Notre pays souffre d’un retard considérable dans la formation aux premiers secours alors que cette formation sauvera des vies mais aussi, je veux noter sur ce point, renforcerait le sentiment de citoyenneté, la cohésion de nos sociétés, chacun se sentant ainsi un peu plus responsable de l’autre. Dans le rapport de la mission de préfiguration sur la généralisation au plus grand nombre de nos concitoyens, de la formation aux gestes qui sauvent en avril 2017, Patrick Pelloux et Eric Faure, rappellent que seulement 27 % des français sont initiés aux gestes aux premiers secours. Selon la fédération française de cardiologie, moins de 20 % des témoins d’accidents cardiaques connaissent ces gestes de premiers secours. Or, quatre victimes sur cinq qui survivent à un arrêt cardiaque ont bénéficié de ces gestes simples pratiqués par le premier témoin.

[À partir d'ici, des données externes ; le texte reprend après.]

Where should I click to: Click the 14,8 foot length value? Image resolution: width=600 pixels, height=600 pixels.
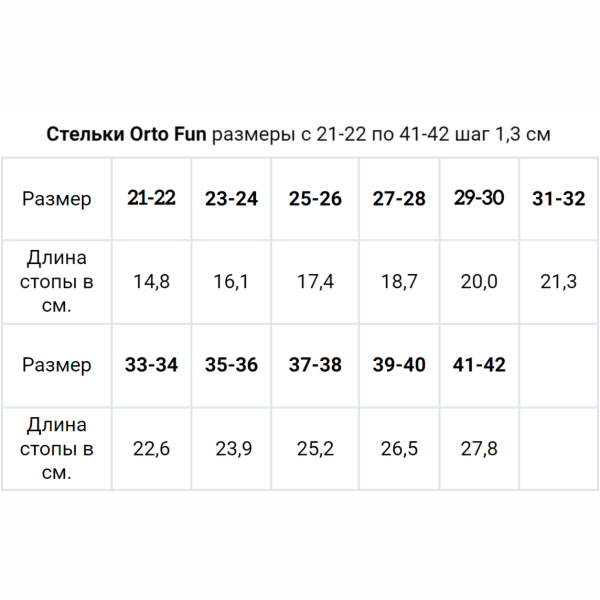[x=151, y=282]
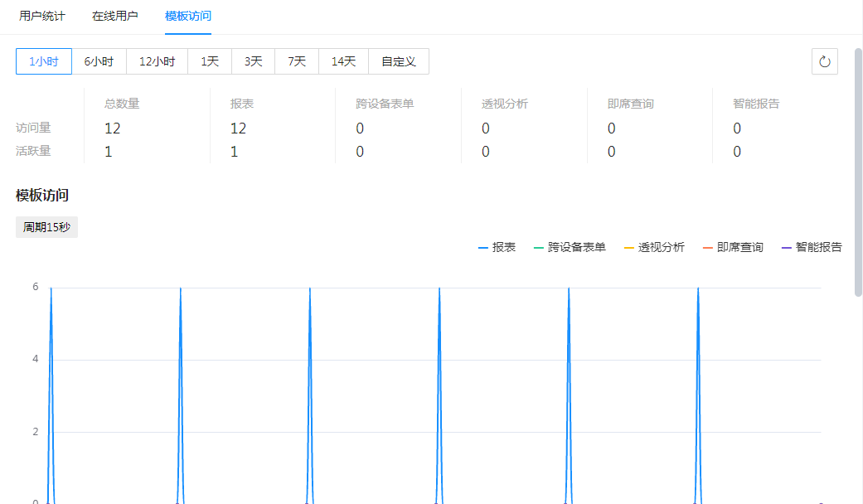Click the 周期15秒 period tag

(x=46, y=228)

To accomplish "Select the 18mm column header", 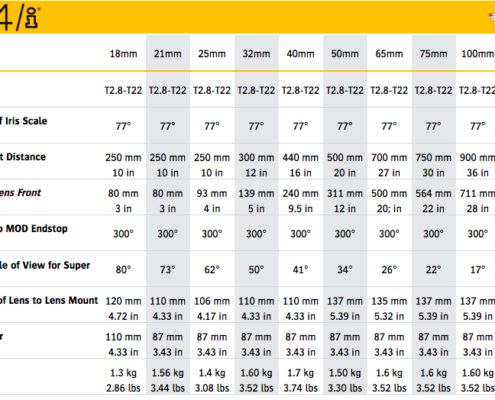I will click(123, 54).
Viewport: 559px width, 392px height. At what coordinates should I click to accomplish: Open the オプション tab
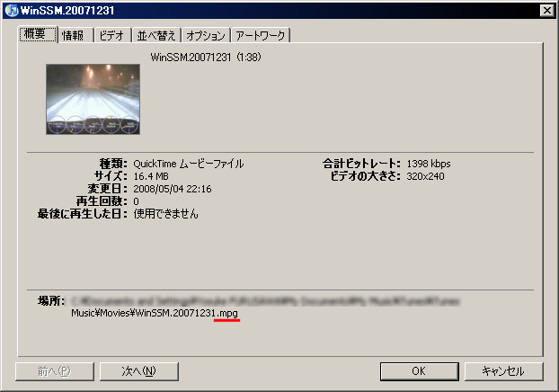(x=205, y=36)
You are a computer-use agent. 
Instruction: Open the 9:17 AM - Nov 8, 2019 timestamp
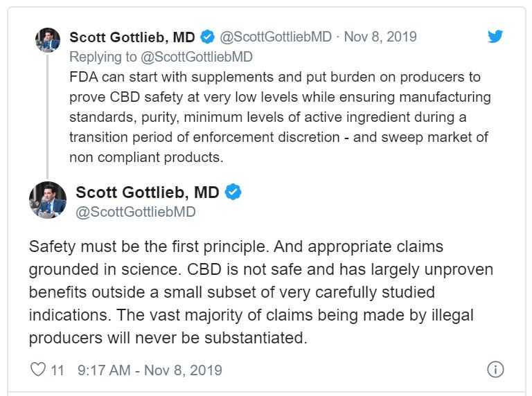pos(150,370)
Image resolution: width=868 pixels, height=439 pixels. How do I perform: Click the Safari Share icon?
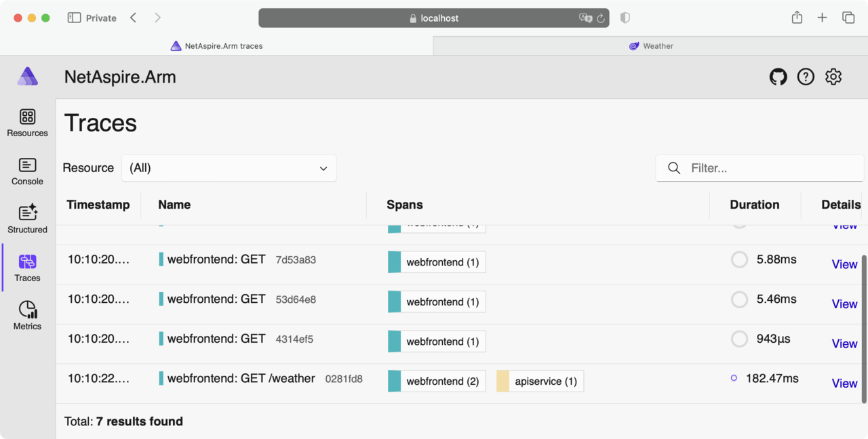[x=797, y=18]
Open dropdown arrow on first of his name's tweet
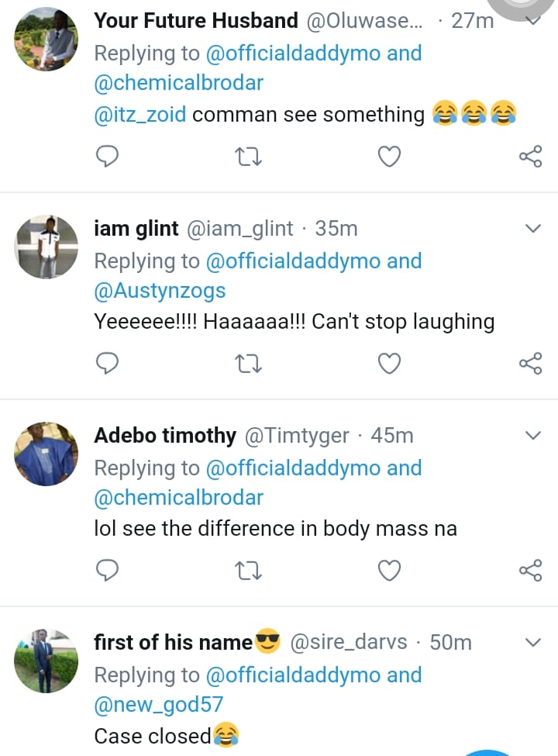The image size is (558, 756). pyautogui.click(x=533, y=643)
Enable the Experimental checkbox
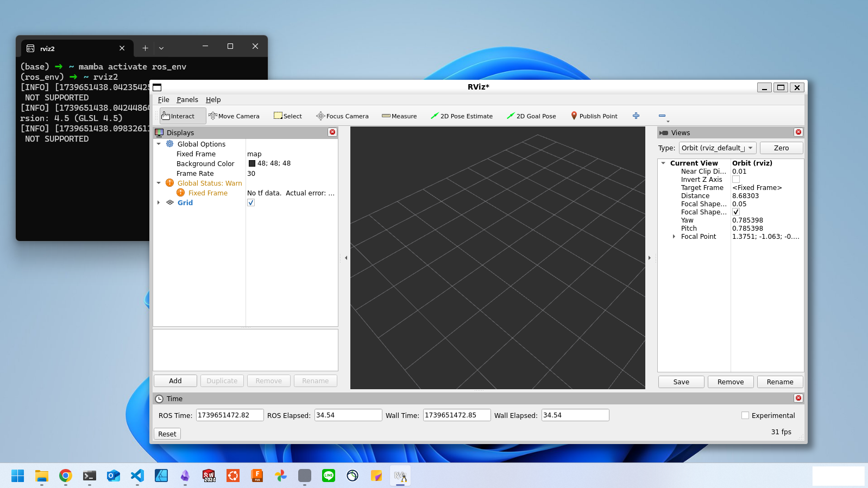The height and width of the screenshot is (488, 868). click(745, 415)
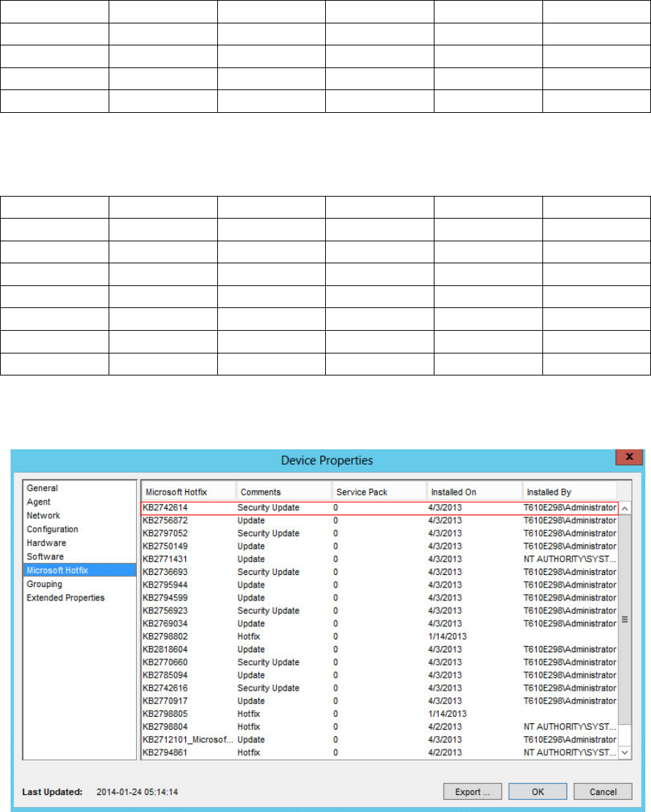
Task: Open the Grouping section
Action: [x=45, y=584]
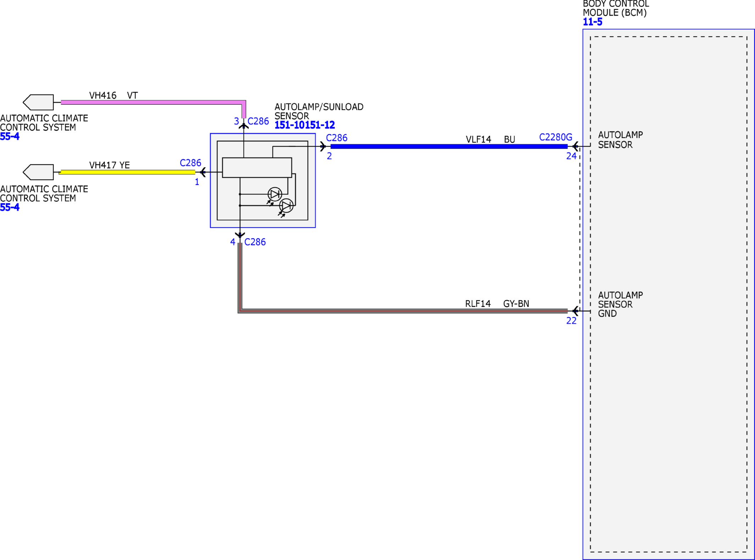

Nous le voyons, l’enjeu de santé publique dépasse donc le seul cadre de l’installation, la maintenance et la géolocalisation des défibrillateurs même si ce point est important. Le gouvernement prévoit dans son plan de prévention sur la santé de former 80% de la population aux gestes de premiers secours. C’est un affichage important, une ambition forte. Et vous avez donné, madame la ministre, pas mal d’éléments notamment sur les milieux scolaires. Sa mise en œuvre sur l’ensemble du territoire suscite notamment bien des interrogations. L’État s’appuiera-t-il sur les SDIS, les réseaux de santé, les enseignants, les élus locaux ? Nous souhaiterions avoir des précisions sur ce point.
Le texte reste probablement encore perfectible mais l’urgence s’impose à nous, le vote conforme ou son adoption sans modification peut permettre de créer les conditions de réponse à cette urgence. Malgré ces réserves et parce qu’il répond à un enjeu fort de santé publique le groupe RDSE votera donc ce texte.